The Whitaker Peace Cup is a key feature in our Peace Through Sports program, which aims to disseminate a culture of peace and non-violence by drawing on sports as an entertaining school of respect for the others and for rules. The program consists in activities combining sports and peacebuilding – practice sessions with training workshops and games with conferences and cultural events. Peace Through Sports aim for both short-term and long-term impacts, by providing an opportunity to evacuate the stress of camp life, thus lowering tensions among residents, and by promoting values, attitudes and behaviors of prevention and reconciliation, to dispel desires of revenge.

Since the launch of the program in Kiryandongo, a lot has happened already. We have teams participating in competitions outside the camp and two coaches from the Federation of Uganda Football Associations have been appointed– one female and one male – to train 6 of our teams. We also consider it a key achievement that some of our teams are composed of both Nuer and Dinka, two tribes whose mutual animosity fuel the ongoing civil war in South Sudan.

Samuel Kong, Captain of a male team, told us: “I am very happy to be part of this peace through sports program because it has brought youths together, teaching us professional skills of football through the coaches in the program.

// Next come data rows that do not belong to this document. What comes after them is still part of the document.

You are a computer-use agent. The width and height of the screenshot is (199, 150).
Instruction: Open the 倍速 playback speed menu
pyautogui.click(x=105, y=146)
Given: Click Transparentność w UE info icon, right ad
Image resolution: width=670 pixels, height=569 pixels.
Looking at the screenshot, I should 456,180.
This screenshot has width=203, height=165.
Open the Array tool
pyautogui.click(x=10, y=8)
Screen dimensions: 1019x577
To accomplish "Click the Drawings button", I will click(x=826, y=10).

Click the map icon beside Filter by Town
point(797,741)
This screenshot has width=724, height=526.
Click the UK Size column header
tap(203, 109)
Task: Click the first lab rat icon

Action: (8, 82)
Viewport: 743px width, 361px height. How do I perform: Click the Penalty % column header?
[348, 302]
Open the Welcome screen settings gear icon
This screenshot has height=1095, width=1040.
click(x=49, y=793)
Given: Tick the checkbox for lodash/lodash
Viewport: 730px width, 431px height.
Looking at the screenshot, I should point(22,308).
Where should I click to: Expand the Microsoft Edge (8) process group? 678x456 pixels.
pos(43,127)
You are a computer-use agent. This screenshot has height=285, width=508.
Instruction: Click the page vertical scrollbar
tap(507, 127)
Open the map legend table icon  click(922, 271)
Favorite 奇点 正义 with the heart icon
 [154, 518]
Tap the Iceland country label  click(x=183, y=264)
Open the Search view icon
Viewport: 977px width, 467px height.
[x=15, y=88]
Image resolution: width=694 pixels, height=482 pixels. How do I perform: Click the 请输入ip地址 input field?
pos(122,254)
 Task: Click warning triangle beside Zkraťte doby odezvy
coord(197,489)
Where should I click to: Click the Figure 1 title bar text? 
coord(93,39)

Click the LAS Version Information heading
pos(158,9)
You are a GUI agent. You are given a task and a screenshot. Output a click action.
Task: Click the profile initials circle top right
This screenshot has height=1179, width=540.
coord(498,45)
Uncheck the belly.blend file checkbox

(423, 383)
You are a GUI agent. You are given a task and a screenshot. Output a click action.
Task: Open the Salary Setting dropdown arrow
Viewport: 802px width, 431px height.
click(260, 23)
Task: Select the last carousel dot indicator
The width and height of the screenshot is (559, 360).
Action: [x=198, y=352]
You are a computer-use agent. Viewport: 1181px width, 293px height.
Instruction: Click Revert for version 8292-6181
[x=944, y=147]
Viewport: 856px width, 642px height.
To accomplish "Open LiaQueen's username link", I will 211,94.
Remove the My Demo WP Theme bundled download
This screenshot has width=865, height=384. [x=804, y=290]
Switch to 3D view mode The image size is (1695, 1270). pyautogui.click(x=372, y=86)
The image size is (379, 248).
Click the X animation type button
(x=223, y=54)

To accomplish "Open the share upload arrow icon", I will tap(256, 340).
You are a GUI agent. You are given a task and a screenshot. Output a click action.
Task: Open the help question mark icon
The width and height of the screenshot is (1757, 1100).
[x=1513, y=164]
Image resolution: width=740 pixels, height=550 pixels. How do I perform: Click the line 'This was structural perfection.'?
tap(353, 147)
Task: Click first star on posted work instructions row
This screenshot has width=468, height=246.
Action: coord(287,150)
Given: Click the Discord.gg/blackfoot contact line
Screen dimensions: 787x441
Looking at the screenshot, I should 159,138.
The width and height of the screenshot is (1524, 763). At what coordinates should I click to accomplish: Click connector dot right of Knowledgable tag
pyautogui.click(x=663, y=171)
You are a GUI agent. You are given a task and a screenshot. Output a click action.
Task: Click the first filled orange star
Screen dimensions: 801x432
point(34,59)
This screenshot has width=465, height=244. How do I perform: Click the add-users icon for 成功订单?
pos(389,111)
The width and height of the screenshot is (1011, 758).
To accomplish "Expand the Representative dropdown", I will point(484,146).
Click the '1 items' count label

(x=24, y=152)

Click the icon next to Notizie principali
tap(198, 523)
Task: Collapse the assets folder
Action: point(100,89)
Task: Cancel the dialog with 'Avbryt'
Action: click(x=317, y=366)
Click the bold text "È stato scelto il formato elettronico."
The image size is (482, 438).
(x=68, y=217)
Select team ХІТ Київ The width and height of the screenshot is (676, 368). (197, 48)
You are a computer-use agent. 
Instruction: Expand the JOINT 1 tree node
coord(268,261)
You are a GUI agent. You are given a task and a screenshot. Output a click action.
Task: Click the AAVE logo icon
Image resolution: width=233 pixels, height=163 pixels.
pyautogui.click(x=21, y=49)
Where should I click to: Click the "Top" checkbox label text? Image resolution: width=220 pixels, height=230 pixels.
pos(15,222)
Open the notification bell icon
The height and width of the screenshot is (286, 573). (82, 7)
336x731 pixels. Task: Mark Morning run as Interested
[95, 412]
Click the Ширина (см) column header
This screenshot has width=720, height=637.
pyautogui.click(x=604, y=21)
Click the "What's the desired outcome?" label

The peace topics taught to us have helped bring closer together youths who were hostile and to agree to live with each other in peace.”

Cicilia Adong, Captain of a Female Team, observed that: “Many of us girls in this program appreciate WPDI for making it possible for us to learn to work together with boys, appreciating the differences in other girls and accommodating each other through the peace lessons taught to us. Ever since I joined this program, I have changed my life style because it has taught me to make good life choices, respecting others and having confidence in myself and tolerance for the others.”

We implement the program with young people in different settings and countries, but it is a fact that it finds its origin in a visit made by our CEO/Founder, Forest Whitaker, of a camp for displaced persons in Juba, South Sudan. Upon discovering the dire plight of the residents and realizing the feelings of abandonment and disenfranchisement of young people constituted a recipe for future challenges, he decided to create a program that would help combat desires of revenge while providing psychosocial support. Very shortly into its creation, the program became very popular in the whole camp, both for its youth participants and for the residents in general, who treasure this window of passion and solace.

Given the success of the program in the Juba camp for displaced persons, it was thus only natural to create a new branch of Peace Through Sports in the Kiryandongo Refugee Settlement where we implement the Youth Peacemaker Network program supported by the Western Union Foundation.